→ TASK GOAL: Everything in the entries is to be written out exactly, except for the pictures.

....

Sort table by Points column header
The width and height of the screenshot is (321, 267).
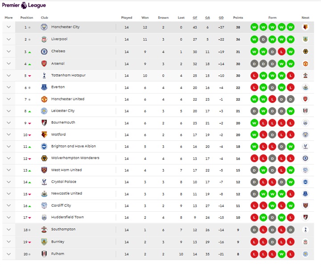[x=238, y=18]
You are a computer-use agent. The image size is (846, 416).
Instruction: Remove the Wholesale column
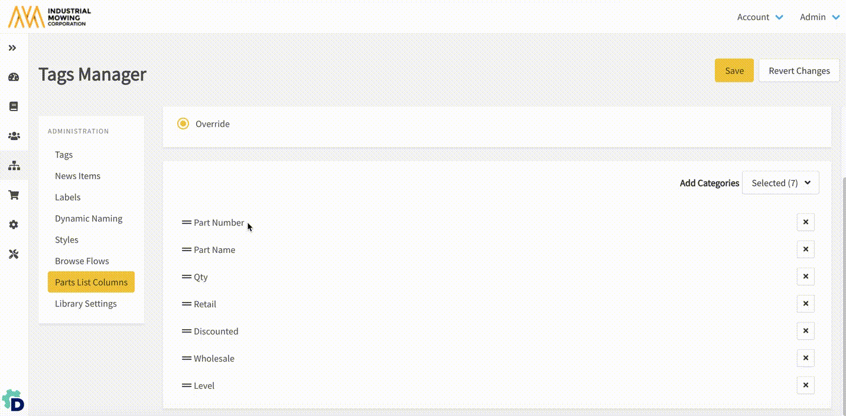[x=805, y=358]
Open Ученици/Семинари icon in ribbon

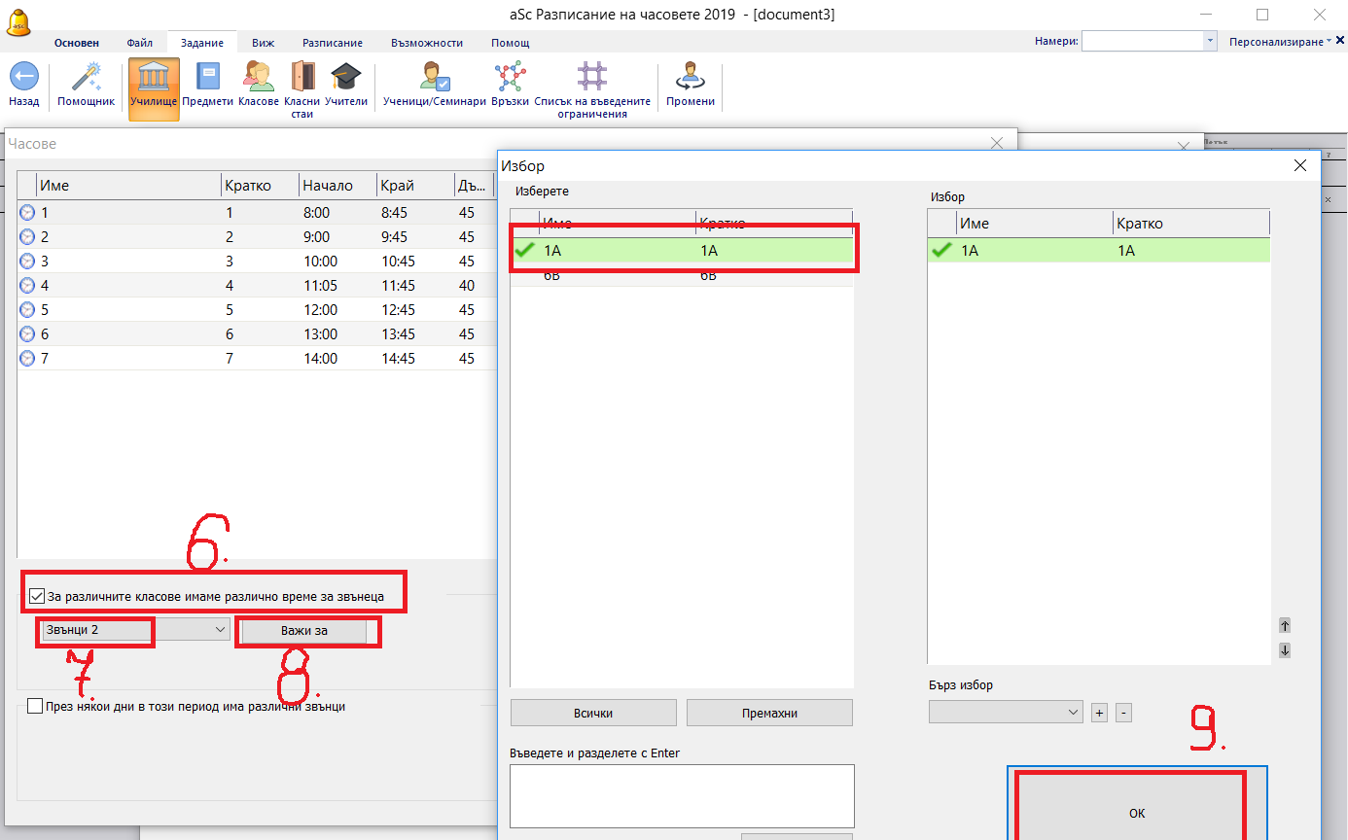click(434, 78)
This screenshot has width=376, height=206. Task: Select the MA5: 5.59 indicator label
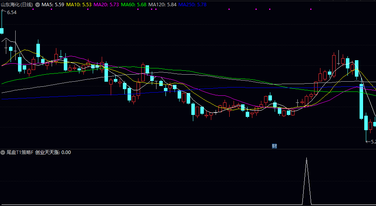pos(53,5)
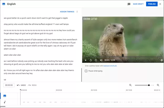This screenshot has width=164, height=108.
Task: Click the rewind 10 seconds icon
Action: pyautogui.click(x=91, y=60)
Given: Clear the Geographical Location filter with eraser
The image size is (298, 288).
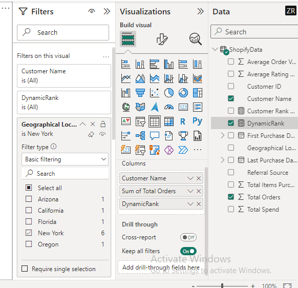Looking at the screenshot, I should [x=91, y=134].
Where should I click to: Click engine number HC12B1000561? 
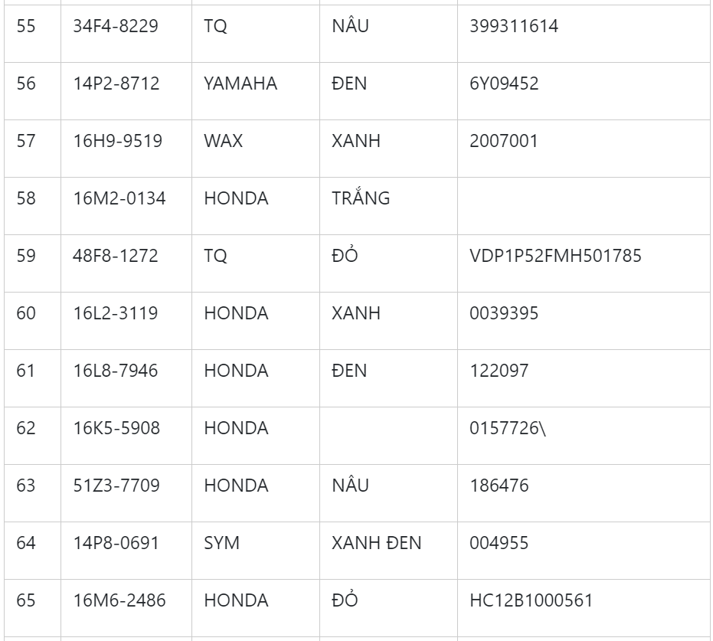(531, 600)
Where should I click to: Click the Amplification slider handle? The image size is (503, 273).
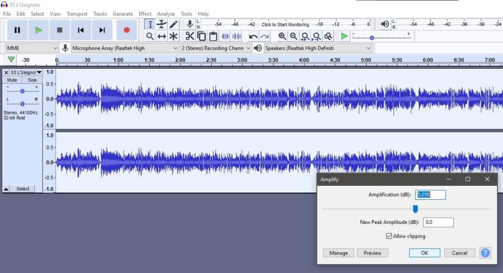(415, 209)
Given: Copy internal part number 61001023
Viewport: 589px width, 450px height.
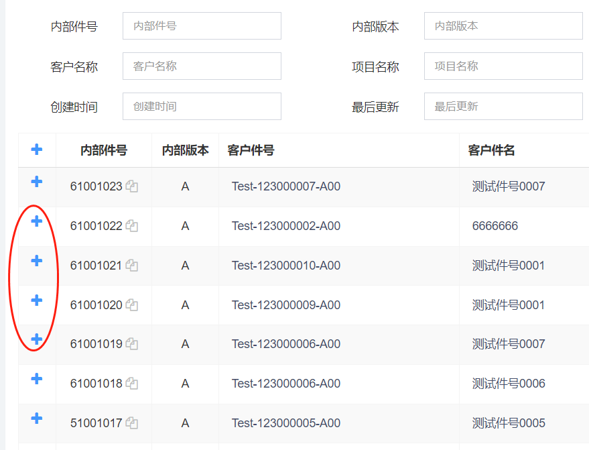Looking at the screenshot, I should tap(132, 186).
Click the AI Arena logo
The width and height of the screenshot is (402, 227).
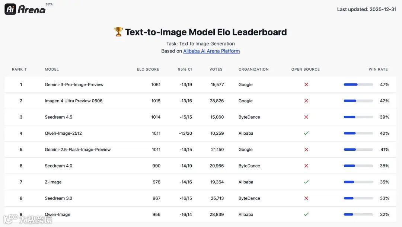(x=25, y=9)
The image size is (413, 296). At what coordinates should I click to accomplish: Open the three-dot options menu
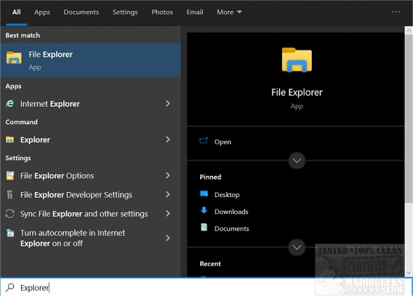[x=396, y=12]
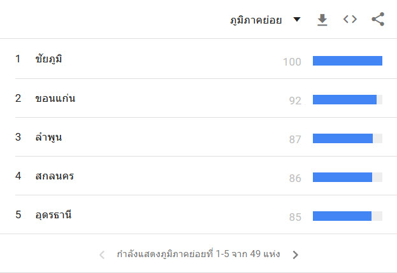Open the ขอนแก่น region entry
This screenshot has height=273, width=397.
55,98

....

→ RESULT FOR THIS TASK:
Sort table by Points column header
The width and height of the screenshot is (321, 267).
[x=238, y=18]
You are a computer-use agent. The image size is (846, 416).
Instruction: Remove the Wholesale column
[x=805, y=358]
Open Ученици/Семинари icon in ribbon

click(434, 78)
This screenshot has width=376, height=206. Task: Select the MA5: 5.59 indicator label
pos(53,5)
This screenshot has width=164, height=108.
Task: Click the rewind 10 seconds icon
Action: pyautogui.click(x=91, y=60)
Given: Clear the Geographical Location filter with eraser
The image size is (298, 288).
Looking at the screenshot, I should [x=91, y=134].
Where should I click to: Click engine number HC12B1000561? 
(531, 600)
Where should I click to: Click the Amplification slider handle? The image size is (503, 273).
(415, 209)
Given: Copy internal part number 61001023
Viewport: 589px width, 450px height.
Looking at the screenshot, I should tap(132, 186).
Click the AI Arena logo
The width and height of the screenshot is (402, 227).
(x=25, y=9)
The image size is (413, 296). At what coordinates should I click to accomplish: Open the three-dot options menu
[x=396, y=12]
Open the ขอนแก่น region entry
This screenshot has height=273, width=397.
55,98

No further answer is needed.